Vertica-Spark - AWS EMR - Failure due to timeout to get job status using webhdfs
Hi Folks:
I am following the example https://my.vertica.com/get-started-vertica/integrating-apache-spark/ on AWS EMR using spark-shell .
I am using
- spark 2.1.0 ,
- vertica-8.1.0_spark2.0_scala2.11.jar
- vertica-jdbc-8.1.0-3.jar.
I am getting the error mentioned below.
I've validated that from the EMR master node I can use curl to access the url mentioned in the error.
Please let me know how to resolve this issue.
Thanks
Curl results:
curl 'http://xxx-xx-x-xxx.us-west-2.compute.internal:50070/webhdfs/v1/user/test/vertica/S2V_job5301965226302870212/?user.name=dbadmin&op=LISTSTATUS'
{"RemoteException":{"exception":"FileNotFoundException","javaClassName":"java.io.FileNotFoundException","message":"File /user/test/vertica/S2V_job5301965226302870212/ does not exist."}}
Exception in the spark-shell on saving the dataframe to vertica
17/06/09 21:23:19 ERROR S2V: Failed to save DataFrame to Vertica table: public.S2V_test_table
java.lang.Exception: S2V: FATAL ERROR for job S2V_job5301965226302870212. Job status information is available in the Vertica table public.S2V_JOB_STATUS_USER_DBADMIN. Unable to create/insert into target table public.S2V_test_table with SaveMode: Append.
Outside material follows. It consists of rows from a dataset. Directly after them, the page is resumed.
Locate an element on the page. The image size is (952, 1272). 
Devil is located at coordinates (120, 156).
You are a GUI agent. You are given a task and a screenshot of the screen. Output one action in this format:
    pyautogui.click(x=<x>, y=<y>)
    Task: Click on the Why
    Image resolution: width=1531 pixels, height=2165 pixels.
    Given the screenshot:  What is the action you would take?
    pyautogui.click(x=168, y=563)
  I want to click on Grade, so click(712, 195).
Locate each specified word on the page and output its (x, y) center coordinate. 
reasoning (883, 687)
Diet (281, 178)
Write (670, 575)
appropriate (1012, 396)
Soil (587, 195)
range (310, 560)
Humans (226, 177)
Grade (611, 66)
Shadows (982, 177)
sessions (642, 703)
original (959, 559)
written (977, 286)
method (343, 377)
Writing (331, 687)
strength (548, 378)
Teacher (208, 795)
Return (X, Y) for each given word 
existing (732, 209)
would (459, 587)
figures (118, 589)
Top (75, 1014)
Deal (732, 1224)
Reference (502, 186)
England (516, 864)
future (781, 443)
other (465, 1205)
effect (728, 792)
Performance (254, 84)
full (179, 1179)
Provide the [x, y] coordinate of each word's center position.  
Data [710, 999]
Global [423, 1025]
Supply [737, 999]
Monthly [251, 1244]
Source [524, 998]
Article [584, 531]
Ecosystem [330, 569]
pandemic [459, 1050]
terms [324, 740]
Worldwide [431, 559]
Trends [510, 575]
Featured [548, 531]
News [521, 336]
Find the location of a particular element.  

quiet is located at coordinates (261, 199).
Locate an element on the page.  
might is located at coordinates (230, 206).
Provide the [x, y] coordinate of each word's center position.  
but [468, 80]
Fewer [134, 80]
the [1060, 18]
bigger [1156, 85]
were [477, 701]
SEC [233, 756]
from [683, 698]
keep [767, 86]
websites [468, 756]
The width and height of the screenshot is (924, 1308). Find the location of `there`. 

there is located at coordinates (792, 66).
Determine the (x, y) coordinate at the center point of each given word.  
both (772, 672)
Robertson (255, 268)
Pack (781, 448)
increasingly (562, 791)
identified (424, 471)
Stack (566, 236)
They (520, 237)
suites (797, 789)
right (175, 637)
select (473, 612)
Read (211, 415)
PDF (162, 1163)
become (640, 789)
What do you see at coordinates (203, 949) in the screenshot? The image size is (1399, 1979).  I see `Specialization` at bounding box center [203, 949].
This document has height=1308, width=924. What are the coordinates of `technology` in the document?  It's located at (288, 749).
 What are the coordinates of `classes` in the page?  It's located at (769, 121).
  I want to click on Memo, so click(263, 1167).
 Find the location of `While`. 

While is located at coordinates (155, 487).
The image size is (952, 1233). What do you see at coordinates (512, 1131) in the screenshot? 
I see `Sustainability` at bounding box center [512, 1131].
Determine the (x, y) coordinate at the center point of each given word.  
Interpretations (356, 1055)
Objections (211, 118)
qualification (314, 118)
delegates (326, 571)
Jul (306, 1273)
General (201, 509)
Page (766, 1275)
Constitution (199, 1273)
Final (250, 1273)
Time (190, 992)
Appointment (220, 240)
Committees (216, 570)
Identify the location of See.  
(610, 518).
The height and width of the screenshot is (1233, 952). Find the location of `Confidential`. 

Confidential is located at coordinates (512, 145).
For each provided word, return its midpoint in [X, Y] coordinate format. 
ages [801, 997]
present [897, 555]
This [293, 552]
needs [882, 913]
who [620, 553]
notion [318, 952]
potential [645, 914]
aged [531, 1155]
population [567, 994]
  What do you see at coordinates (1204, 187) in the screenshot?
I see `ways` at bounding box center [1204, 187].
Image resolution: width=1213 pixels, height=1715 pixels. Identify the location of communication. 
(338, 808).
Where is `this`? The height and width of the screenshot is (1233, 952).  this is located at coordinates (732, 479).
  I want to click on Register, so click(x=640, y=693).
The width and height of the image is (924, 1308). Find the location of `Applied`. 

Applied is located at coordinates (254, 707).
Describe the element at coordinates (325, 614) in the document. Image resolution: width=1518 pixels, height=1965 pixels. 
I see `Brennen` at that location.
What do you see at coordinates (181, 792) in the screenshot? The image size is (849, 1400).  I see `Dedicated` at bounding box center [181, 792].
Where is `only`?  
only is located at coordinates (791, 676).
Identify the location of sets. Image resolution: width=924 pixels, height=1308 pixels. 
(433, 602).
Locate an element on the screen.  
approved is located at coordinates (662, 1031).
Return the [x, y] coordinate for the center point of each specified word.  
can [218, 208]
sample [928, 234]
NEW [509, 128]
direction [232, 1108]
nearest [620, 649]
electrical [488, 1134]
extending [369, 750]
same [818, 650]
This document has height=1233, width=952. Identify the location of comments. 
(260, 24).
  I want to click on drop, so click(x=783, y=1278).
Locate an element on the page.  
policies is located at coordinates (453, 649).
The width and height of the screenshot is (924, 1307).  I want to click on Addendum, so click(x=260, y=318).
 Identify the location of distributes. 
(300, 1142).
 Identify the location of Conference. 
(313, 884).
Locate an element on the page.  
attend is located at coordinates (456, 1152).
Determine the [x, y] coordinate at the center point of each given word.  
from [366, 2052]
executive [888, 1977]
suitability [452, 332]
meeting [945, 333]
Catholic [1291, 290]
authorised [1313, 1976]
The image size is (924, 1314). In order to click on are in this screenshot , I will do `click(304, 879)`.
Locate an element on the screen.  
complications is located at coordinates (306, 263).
ERROR MESSAGE: ERROR: java.sql.SQLException: [Vertica]VJDBC ERROR: ****Failed to glob "webhdfs://xxx-xx-x-xxx.us-west-2.compute.internal:50070/user/test/vertica/S2V_job5301965226302870212/*.orc" because of error: [http://ip-xxx-xx-x-xxx.us-west-2.compute.internal:50070/webhdfs/v1/user/test/vertica/S2V_job5301965226302870212/?user.name=dbadmin&op=LISTSTATUS]: Curl Error: Couldn't connect to server
Error Details: Failed to connect to ip-xxx-xx-x-xxx.us-west-2.compute.internal port 50070: Connection timed out****
at com.vertica.spark.s2v.S2V.do2Stage(S2V.scala:342)
at com.vertica.spark.s2v.S2V.save(S2V.scala:392)
at com.vertica.spark.datasource.DefaultSource.createRelation(VerticaSource.scala:88)
at org.apache.spark.sql.execution.datasources.DataSource.write(DataSource.scala:426)
at org.apache.spark.sql.DataFrameWriter.save(DataFrameWriter.scala:215)
... 54 elided
Comments
Hi:
The issue is resolved and it was connectivity between Vertica and hadoop cluster that was causing the failure.
Thanks
Hi mans4singh
How was the issue solved ,any details will be highly appreciated
P